In order to operate on each individual element in A, a space followed by a period must precede the operation.
Type: B=A .^2 and press return
To emphasize distinction between operations on a matrix as a whole and on the individual elements of each matrix let Matlab generate a preprogrammed 5X5 matrix by typing:
M=magic(5) and press return
Now Type: M*M and press return.
Compare this to M .*M. Also compare M^2 and M .^2 or M^3 and M .^3.
Section 9 on page 13 of ;the MATLAB User's Guide tutorial discusses creating graphs.
To make a graph of the relationship between two matrices type: plot(A,B) and press return.
A plot with A on the abscissa and B on the ordinate will appear on the graphics screen.
Typing return will remove the plot and return to the command screen. The plot will be

saved as Figure 1 accessible from the bottom task bar.
Now type: title('B vs. A') and press return. note the semi quotes inside the parentheses.
Type: xlabel ('A') and press return.
Type: ylabel('B') and press return
Type: click on [Figure 1] on the bottom of the screen.
(Unless you type plot followed by parentheses indicating what to plot, the previous graph will always appear.)
Press return. Give the graph a different appearance by changing the line type.
Type: plot(A,B,'x') and press return
To understand line type options type:
>> help plot in Matlab.
Try this trick. Type:
plot (A,B,A,B,'ro') and press return
The blue line is the default type, red is the color and the o is the type you specified .
MATLAB can plot more than one function per graph. For example try:
Type C= A .^3 and press return.
Type: plot(A,B) and press return
Type: hold on and press return {this allows you to plot many functions on the same graph.}
Type: plot(A,C) and press return
Type: hold off to remove the hold on the plot.
Typing: plot(A,B,A,C) will have the same effect has the previous command using the hold on option.
You may add informative text anywhere to your plot using the gtext command .
Type: gtext([‘The maximum value is : ' num2str(max(C))]) and press return

The current plot will appear with either a mouse arrow or cross hairs which respond to the mouse or arrow keys on the keyboard. Press either the mouse key or return and the gtext message will be pasted onto the plot.
Text can also be added to a plot by specifying the coordinates where the text is to appear using the text command.
Type : text(1.5,15,['The maximum value is:' num2str(max(C))]) enter
Type help text for more information on the text command.
NOTE: MATLAB automatically scales plots so that the maximum and minimum abscissa and ordinate values will fit on the plot. If the maximum and minimum values are not whole numbers Matlab will extend the axes to the next nearest whole number.

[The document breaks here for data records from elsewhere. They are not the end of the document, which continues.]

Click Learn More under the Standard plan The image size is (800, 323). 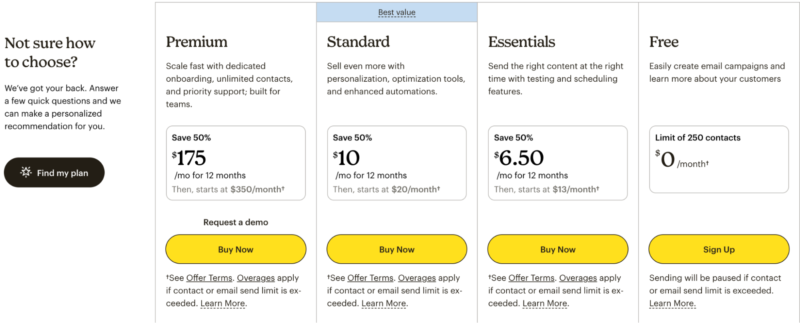tap(383, 303)
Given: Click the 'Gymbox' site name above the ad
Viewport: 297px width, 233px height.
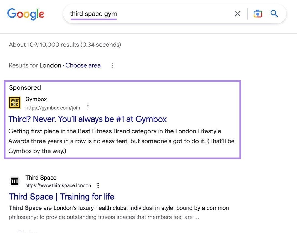Looking at the screenshot, I should click(x=36, y=99).
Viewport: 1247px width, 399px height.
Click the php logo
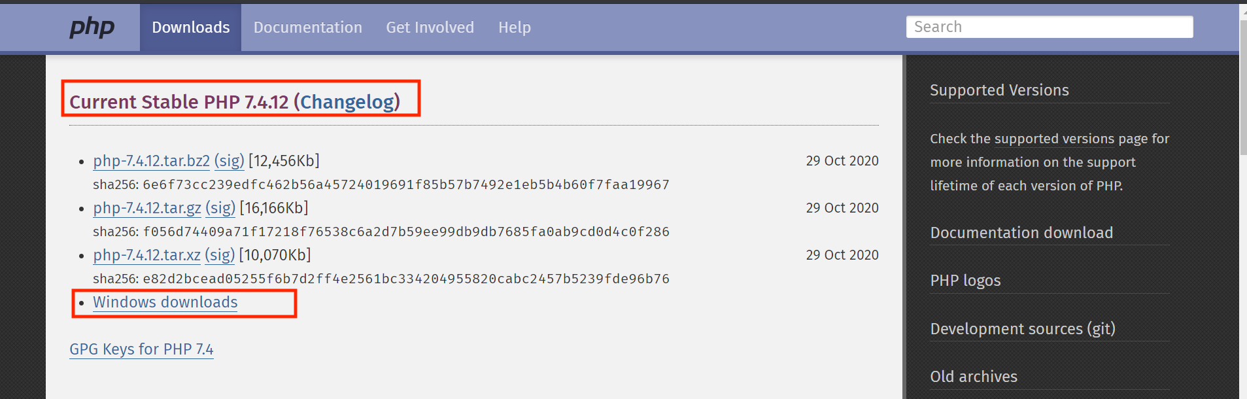pos(92,27)
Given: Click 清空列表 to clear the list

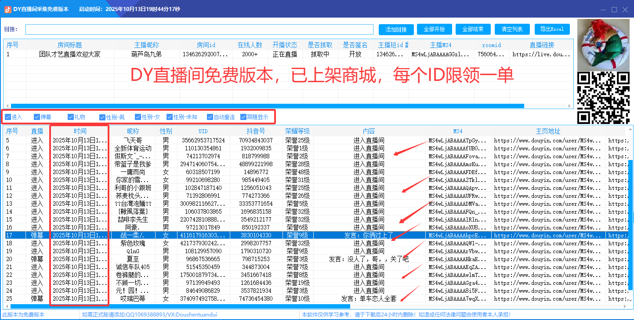Looking at the screenshot, I should (x=512, y=29).
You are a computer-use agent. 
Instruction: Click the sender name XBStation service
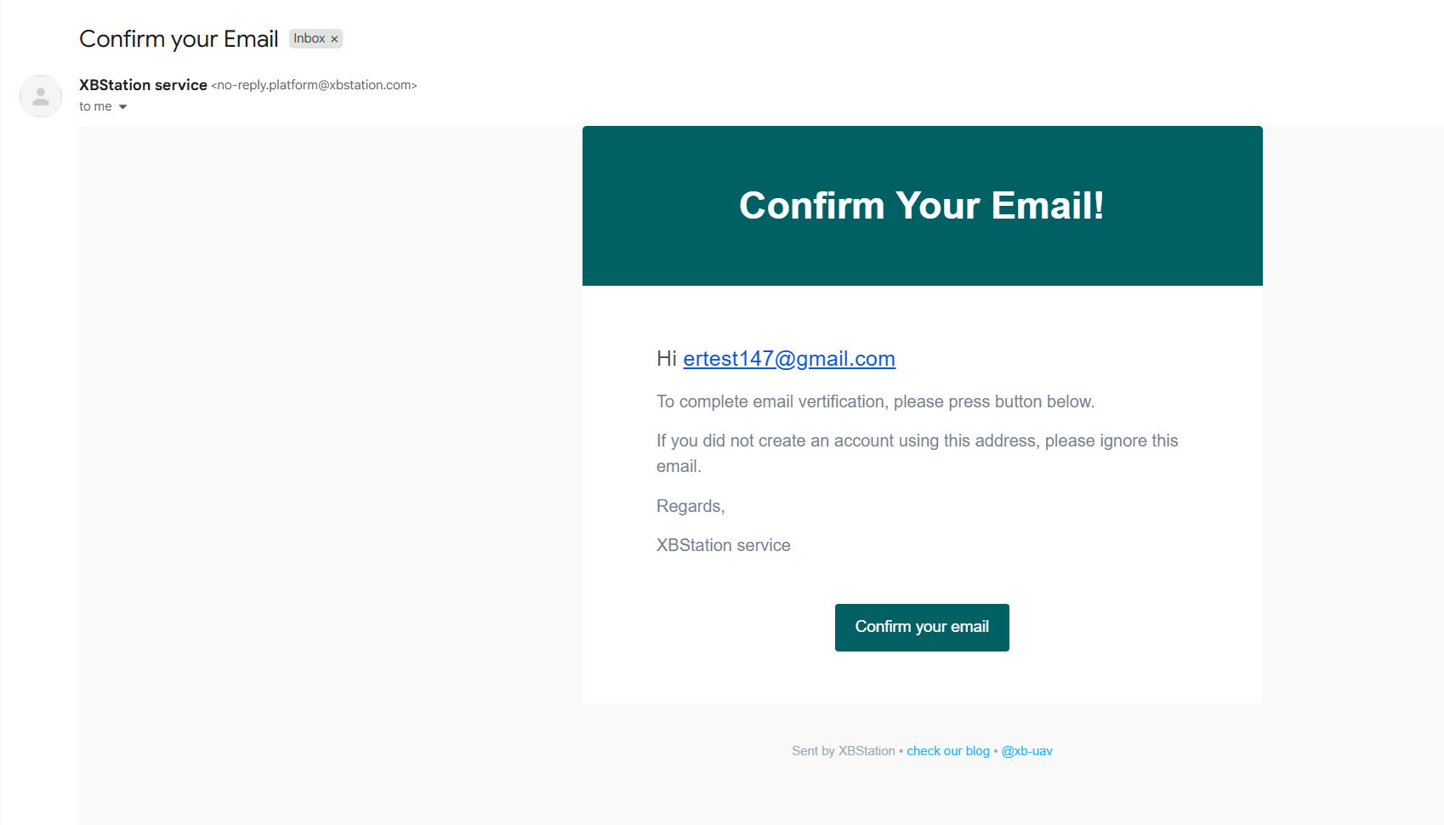point(143,85)
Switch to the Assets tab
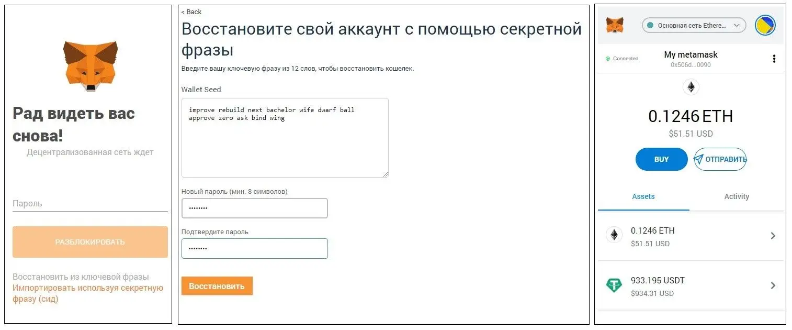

In order to keep a record of your work you may log all of your commands into a file
Matlab labels a script file with an .m extension. This file can serve as your own personal program, which, when run step by step, activates the commands that were typed into it.
To create a script file select File at the top of the command screen. Then select New, then m-file. The Matlab Editor/Debugger screen will appear with a screen for writing the
Untitled 1 file. You may immediately go to save as to save this file with any name you choose for later recall. As you follow the directions below type the specified commands into this program file
Reset the cursor at the beginning of the line and select Debug from the top of the window.
Press the F12 key to set the break point at the beginning of the line. A red ball will appear at the beginning of the line. This selection might not be available unless you have used the save as command to save the file under a name other than Untitled 1. Next go to
Tools and select run. Go back to Debug and press the F110 key to run the program a single step at a time. (Note you can use just the F10 and F12 keys without selecting the
Debug option in the future. The command screen should then show:
By keeping both the command window large and the editor/debug window small you can switch from one window to the other, typing, editing and executing commands as you choose. You can clear and reset the break point to start the program at any point you wish.
Type a few commands in the editor/debugger then execute them single step (F10).